LS&A Dean Shirley Neuman, officially on campus since Aug. 1, detailed for the Regents last week a series of academic goals that will be accomplished by the $86 million renovation project involving four LS&A buildings on Central Campus.

  • A private office for every tenured and tenure-track faculty member and shared office space in good condition for every graduate student assistant (GSI).

    “Working conditions are a significant factor in the recruitment of faculty and graduate students,” she noted. “Faculty should be able to work on campus.” Haven Hall is considered by some to be uninhabitable and faculty are taking their work home. This has a negative effect on undergraduates, who are unable to meet with the faculty members, and on graduate students, who are unable to work with their faculty mentors as much as might be possible.

  • Consolidation of fragmented departments and units, and bringing together units with similar intellectual interests into geographical centers.

    Units that have elements that are physically separated are “divided and can become divisive,” Neuman said, citing the Department of Anthropology. That program has four sub-disciplines and is housed in two locations. “It is ranked number one in the country but very badly needs shared space in order to operate as a department.”

    The Center for Afroamerican and African Studies (CAAS) and the American Culture Program, for instance, will be located near each other, close to the Department of English and the Department of History, with whom each shares interests. “They will be near their natural interdisciplinary partners,” Neuman said.

  • Expansion and improvement of space for units that have grown, especially interdisciplinary programs.

    The Perry Building, at the intersection of Packard, Monroe and Division, was built as an elementary school in 1902 and acquired by the University in 1965. Currently about one-quarter of the space is LS&A classrooms. The rest is vacant. Photo courtesy of the Office of the Associate Vice President for Facilities and Operations

    CAAS and American culture both have experienced huge growth—in faculty, in students and in initiatives. CAAS also has a music library and information center, while American culture needs musical performance space and an audio-visual center.

    The LS&A Building project also will enable development offices now in rented space and computing services offices to join other LS&A administrative units, allowing for better coordination and supervision and a savings in rent money.

  • Improved facilities for student learning that include seminar and conference rooms and small classrooms for every department, as well as large classrooms. Everything will be “fully wired and equipped to handle multi-media.”
    Although included in a capital outlay request made in 1997, renovation work on the Frieze Building, once an Ann Arbor high school, will be deferred for three to five years. Photo Services file photo

  • A focus on the use of information technologies across all disciplines in the future. “Three to five years from now, how will we be teaching our students in this environment? We need to address information technology as it relates to students in a spectrum of initiatives,” including computer fluency, educating specialists through the computer science program that’s delivered by the College of Engineering and “providing them with the technical expertise necessary to work in a digital environment.”

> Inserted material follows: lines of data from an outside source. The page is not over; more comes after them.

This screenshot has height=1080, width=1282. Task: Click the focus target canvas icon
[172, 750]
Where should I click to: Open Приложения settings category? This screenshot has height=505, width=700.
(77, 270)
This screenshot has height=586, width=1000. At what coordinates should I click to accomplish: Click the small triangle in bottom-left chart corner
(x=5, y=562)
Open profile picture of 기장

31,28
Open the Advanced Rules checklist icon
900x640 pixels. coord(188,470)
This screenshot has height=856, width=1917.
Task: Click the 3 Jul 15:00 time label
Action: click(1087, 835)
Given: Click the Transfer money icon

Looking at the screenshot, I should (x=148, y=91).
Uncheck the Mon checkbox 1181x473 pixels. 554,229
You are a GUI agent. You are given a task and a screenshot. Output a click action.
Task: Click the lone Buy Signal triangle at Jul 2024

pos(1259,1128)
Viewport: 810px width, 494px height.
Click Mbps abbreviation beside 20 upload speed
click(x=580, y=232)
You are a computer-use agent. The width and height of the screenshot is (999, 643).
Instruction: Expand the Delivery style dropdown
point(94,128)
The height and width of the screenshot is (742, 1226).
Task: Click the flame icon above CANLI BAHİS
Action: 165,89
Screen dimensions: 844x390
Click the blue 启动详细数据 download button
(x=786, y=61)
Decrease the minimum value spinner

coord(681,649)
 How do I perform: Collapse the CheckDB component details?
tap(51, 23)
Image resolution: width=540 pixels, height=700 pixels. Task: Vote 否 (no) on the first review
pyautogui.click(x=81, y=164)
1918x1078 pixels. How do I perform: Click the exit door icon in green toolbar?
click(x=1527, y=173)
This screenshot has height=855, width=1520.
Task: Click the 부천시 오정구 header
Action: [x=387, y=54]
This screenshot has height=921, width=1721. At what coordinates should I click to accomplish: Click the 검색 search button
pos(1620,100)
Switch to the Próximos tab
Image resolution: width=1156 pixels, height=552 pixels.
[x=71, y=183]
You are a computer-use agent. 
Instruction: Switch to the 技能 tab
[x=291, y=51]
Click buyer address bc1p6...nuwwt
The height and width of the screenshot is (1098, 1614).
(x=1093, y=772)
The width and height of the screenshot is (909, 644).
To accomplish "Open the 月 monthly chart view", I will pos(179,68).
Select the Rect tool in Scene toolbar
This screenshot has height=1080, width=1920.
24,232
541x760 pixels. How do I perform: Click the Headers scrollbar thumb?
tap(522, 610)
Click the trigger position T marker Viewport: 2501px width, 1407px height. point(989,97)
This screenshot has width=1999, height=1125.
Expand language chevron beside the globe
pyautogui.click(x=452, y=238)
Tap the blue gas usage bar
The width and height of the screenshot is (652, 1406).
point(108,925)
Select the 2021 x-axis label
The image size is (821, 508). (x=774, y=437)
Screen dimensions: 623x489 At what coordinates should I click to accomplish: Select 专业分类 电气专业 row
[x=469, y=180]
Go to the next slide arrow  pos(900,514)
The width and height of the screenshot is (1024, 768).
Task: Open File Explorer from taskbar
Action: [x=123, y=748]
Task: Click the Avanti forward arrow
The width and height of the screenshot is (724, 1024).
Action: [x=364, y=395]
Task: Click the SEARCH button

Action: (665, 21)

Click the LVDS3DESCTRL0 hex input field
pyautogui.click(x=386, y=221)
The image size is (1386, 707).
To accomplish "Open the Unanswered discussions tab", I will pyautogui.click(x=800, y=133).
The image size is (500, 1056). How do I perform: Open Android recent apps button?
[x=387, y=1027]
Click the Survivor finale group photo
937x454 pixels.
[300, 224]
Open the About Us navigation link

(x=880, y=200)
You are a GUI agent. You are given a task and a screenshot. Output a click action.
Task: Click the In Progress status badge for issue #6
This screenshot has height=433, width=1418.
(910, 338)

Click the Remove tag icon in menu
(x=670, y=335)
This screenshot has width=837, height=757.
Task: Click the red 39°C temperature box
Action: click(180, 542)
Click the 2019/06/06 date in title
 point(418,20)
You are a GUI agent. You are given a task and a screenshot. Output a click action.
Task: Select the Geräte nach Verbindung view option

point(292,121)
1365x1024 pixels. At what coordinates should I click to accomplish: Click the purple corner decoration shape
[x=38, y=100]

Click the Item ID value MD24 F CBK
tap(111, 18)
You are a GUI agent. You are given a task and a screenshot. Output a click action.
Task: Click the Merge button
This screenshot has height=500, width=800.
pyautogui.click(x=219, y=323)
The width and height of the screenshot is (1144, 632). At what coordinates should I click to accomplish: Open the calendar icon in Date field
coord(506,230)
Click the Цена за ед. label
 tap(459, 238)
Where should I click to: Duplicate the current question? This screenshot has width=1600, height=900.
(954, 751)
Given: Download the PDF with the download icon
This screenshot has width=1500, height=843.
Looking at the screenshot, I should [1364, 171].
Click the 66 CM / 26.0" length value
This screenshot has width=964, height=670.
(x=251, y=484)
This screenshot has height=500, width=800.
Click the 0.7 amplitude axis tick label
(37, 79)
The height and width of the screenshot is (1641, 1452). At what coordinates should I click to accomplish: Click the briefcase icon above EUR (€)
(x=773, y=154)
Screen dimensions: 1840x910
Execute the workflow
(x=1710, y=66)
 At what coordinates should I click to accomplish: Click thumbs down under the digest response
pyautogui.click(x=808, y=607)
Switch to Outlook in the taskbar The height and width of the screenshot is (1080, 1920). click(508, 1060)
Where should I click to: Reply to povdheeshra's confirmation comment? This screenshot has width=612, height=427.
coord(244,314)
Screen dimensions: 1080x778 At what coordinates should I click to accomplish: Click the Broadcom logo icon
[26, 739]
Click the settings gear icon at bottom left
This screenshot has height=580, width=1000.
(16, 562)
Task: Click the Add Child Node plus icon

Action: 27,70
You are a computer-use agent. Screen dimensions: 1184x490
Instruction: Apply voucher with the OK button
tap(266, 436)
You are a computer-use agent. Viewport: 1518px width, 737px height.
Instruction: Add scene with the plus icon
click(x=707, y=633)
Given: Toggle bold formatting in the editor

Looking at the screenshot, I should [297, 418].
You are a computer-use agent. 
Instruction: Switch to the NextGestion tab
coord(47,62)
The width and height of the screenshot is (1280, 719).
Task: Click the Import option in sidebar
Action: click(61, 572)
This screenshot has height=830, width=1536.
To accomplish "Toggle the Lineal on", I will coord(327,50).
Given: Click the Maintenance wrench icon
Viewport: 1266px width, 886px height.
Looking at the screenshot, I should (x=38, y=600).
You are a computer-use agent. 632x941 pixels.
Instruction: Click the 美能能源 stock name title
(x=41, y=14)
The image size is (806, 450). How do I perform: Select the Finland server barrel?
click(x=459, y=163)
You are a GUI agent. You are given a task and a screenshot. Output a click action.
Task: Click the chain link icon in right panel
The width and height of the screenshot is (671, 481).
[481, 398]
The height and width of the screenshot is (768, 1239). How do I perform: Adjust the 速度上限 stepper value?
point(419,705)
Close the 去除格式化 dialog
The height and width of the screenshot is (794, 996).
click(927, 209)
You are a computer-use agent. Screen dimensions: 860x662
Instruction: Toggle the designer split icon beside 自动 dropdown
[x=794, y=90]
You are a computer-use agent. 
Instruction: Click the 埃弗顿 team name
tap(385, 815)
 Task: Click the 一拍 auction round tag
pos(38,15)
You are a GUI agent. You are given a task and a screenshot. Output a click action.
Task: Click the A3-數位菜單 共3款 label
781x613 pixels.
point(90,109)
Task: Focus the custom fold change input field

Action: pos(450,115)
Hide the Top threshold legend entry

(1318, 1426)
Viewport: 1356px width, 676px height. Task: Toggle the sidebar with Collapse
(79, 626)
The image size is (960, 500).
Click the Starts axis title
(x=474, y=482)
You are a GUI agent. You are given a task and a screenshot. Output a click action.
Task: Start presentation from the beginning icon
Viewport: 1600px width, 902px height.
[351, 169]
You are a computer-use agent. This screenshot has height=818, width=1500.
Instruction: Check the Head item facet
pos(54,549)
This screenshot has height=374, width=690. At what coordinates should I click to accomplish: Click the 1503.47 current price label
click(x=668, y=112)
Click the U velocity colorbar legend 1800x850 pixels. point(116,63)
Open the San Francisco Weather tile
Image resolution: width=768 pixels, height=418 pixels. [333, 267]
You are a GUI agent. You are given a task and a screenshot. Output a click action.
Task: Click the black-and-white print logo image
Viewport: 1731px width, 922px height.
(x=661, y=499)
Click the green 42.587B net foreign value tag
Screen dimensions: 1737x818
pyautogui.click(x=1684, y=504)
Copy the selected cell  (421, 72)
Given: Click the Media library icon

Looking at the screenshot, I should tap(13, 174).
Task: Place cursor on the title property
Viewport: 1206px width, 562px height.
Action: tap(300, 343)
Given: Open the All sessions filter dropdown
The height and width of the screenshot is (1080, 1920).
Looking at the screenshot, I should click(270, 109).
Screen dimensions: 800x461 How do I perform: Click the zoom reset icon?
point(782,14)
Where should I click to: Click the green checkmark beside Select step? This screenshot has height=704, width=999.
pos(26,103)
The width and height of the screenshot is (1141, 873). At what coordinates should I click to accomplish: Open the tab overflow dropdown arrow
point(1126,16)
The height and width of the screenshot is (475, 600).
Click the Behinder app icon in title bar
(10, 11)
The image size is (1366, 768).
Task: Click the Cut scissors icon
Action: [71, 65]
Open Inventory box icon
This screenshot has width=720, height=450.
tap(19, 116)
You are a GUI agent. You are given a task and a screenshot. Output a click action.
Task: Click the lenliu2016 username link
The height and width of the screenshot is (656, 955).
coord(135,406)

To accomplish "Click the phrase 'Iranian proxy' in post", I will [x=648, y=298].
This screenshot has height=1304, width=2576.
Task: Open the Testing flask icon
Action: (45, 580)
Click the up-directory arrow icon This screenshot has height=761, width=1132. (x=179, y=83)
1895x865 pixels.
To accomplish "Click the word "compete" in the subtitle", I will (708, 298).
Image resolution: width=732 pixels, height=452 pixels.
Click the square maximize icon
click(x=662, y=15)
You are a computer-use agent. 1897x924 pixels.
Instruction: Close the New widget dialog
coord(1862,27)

  • Provision of more opportunities for student interactive learning. “The University of Michigan is modeling the renewal of commitment to undergraduate learning,” Neuman said. “There is a new pedagogy emerging that says we learn more if we work with the materials. This takes a different kind of learning space, where students can discuss, collaborate, study together. “We need to have common, serious study space,” Neuman emphasized, that has computing equipment with the necessary software and relevant databases, that has people available to help, where students can work on group projects and graduate student instructors (GSIs) can offer tutorials. GSIs could hold office hours there, a much more approachable and less intimidating environment than a faculty office can sometimes be.

    “We need to provide students with the experience of discovery through working on teams.”